MDAs aim to administer to entire populations in the affected areas
a single oral dose of diethylcarbamazine or ivermectin (Mectizan®,
donated by Merck & Co’s Mectizan
Donation Program)* combined with albendazole (donated by GlaxoSmithKline’s Global
Community Partnerships Lymphatic Filariasis Program).* The drugs
are not given to young children or to pregnant women.
Joining Efforts in Nigeria
In Africa, LF and malaria often occur in the same locales and are
transmitted by the same mosquitoes. Combining the health interventions
directed against these two diseases into a single bundle may prove beneficial.

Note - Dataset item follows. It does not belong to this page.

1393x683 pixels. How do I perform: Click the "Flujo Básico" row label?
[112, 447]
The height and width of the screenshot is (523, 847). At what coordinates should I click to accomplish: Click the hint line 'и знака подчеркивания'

Sharing the resources may reduce costs, and protection from the mosquito
vectors may reduce transmission of both diseases.
This is particularly
true when considering that children under five and pregnant
women do not receive the drugs during MDA campaigns but are the target
groups for receiving ITNs. Since 2000, the ministries of health of two
states in central Nigeria (Plateau and Nasarawa states), assisted by
the Nigerian Federal ministry of health, the
Carter Center’s Lymphatic Filariasis Program, and CDC, have
organized yearly MDAs to eliminate LF. These have evolved into
well-established systems for drug distribution, with more than 3.2 million
persons treated in 2004.
Going one step further, the states’ LF and malaria programs
developed a collaboration to fight both diseases simultaneously,
by piggybacking to the MDA campaign the distribution of ITNs
donated by the Roll
Back Malaria Partnership. In two demonstration districts, Kanke
and Akwanga (combined population approximately 218,000), the
two programs developed logistical systems, trained distributors,
and educated local communities in how to use ITNs.
Results
During a three-month period (July-September 2004), 38,600 ITNs were
distributed in 159 villages,
free of charge to children under five and
pregnant women, during the MDA process. About 148,000 persons
were treated with medicines for LF at the same time.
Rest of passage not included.